Options Available in SAMSON

SAMSON comes with several pre-configured discrete palettes. Here are just a few examples:

  • Accent: A colorful, well-spaced scheme.
  • Carto series: Including Antique, Bold, Pastel, Vivid, Safe, and Prism versions for different levels of visual richness and accessibility.
  • Okabe-Ito: Particularly designed for colorblind safety.
  • Paired, Set1, Set2, Set3: Familiar from visualization libraries, offering balanced hues.
  • tab10, tab20, tab20b, tab20c: Useful for figures with many categories.
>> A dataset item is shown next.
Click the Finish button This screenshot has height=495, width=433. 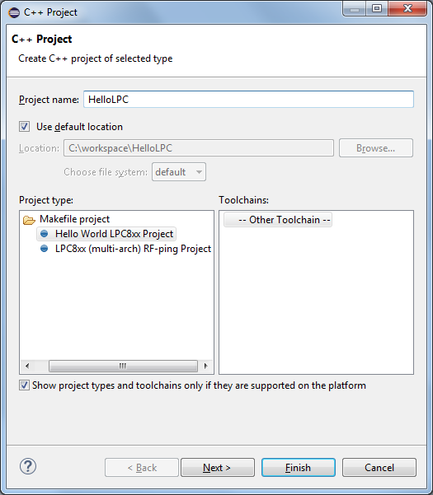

Here’s a glimpse at how some of these look:

Discrete - Carto Bold

Discrete - Okabe-Ito

Discrete - tab20c

Tips for Choosing a Palette

  • Number of Categories? Start with how many distinct entities you need to represent. Some palettes like tab10 or Paired work well with 8–10 categories, while tab20 can handle more.
  • Audience? If you’re publishing or collaborating, ensure accessibility —Okabe-Ito and Carto Safe are safer choices.
  • Consistency: Stick to the same palette across figures if you’re working on a publication or presenting to others.

Good color choices don’t just beautify your model — they improve communication. Viewers can instantly scan and understand relationships across molecular elements when color is used effectively.